Facilitation: Although we were meeting online, some practices and techniques of in-person facilitation are critical and need more intentional focus and hands, as you are balancing many tools. To facilitate well online, it takes a team, all ready to respond to the need for the right link, or to handle in the background something that’s gone awry. Particularly if you are leveraging tools like breakout rooms, you may need to have a facilitator per breakout planned in advance, to make sure that participants have the support they need to engage in the activity. A facilitator’s job is frequently physical, thinking about how people enter and navigate a space. Finding a way to leverage muscle memory and facilitate the way you might do in-person can help as the same is true online! Reading body language and enabling people to communicate in multiple ways is critical. Without a way for everyone to share their screen at once, it can be hard to see the work that participants are doing in real time.
- Key takeaways: Online facilitation requires more facilitators. Multiple forms of communication allow people to participate and learn in multiple ways. Allowing people quiet time to work together silently and in parallel allows folks to collect their thoughts and participate more fully. Also, hold time to debrief at the end of the day/session like you would with an in-person event, and plan to make adjustments as needed.

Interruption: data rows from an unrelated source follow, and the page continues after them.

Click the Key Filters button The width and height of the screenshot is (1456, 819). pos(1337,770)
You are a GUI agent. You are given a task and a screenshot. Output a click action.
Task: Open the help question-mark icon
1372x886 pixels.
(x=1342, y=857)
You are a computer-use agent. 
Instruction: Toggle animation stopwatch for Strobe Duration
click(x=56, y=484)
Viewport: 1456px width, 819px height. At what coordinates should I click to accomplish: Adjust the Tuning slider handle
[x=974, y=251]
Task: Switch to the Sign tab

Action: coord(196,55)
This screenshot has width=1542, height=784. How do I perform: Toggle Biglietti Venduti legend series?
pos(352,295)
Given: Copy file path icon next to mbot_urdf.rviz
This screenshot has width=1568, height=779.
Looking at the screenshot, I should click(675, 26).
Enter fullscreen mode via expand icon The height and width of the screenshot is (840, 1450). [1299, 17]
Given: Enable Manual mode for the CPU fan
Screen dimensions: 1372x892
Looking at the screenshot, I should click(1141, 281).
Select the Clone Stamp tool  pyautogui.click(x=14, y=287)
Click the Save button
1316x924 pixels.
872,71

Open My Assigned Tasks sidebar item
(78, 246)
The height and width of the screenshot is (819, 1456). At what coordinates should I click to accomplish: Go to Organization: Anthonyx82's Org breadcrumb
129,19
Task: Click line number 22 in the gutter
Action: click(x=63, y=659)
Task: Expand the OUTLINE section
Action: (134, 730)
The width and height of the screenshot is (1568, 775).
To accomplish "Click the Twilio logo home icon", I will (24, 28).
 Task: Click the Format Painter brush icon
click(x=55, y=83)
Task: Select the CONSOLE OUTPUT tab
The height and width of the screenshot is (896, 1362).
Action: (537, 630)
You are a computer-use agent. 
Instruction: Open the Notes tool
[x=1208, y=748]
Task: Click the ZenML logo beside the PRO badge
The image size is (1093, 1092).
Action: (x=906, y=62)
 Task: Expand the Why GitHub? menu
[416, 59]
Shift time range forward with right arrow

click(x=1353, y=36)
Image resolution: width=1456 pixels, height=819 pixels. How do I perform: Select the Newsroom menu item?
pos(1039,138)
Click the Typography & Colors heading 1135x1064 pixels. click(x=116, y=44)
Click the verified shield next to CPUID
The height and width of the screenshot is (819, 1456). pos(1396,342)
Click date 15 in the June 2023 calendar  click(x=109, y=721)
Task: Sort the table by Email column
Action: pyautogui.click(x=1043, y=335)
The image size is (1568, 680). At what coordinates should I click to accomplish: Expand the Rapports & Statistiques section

- Helpful link: Online meeting tips, MURAL.co Ultimate Guide, Tips for making your Zoom gatherings more private
Content: Finally, some tips on how to consider rapidly adapting programming originally planned for an in-person summit to accommodate a virtual convening. We quickly realized it is not realistic to expect participants to be highly engaged in a full day’s worth of interactive sessions by sitting in front of the computer for eight hours straight. As such, we examined the planned sessions and decided to narrow the content to sessions in which participants had expressed the most interest,were most adaptable to online facilitation, and were most time sensitive to the Fellows needs. Since we have the flexibility to engage this group of Fellows beyond the week of the summit, we decided that some sessions would be better to shift to take place over the next few months. This shift also meant we could make space for more ideas within this format and so we asked the fellows in a post-event survey for ideas and input to help shape the follow-on activities such as guest speakers and peer-to-peer skillshares.
- Key takeaways: Be willing to cut certain content that would be more difficult to adapt to a virtual environment, and work with your participants to understand the remaining content that would be most useful to them.
- Helpful link: Designing Interactive Webinars.
As we were closing out the summit, we shared reflections from the week and found ourselves shifting from stress to cautious optimism and leaving with a stronger sense of community. This crisis serves in part as a reminder to the world that we are all one humanity. Even if we aren’t able to connect in physical space, we still need to come together, virtually, to support each other, learn, and iterate. Making the space for the summit actually helped us come together during a very uncertain time, and that community fabric will continue to provide support and strength in the days ahead. We hope that our learnings will help you and your community make the most of this time together.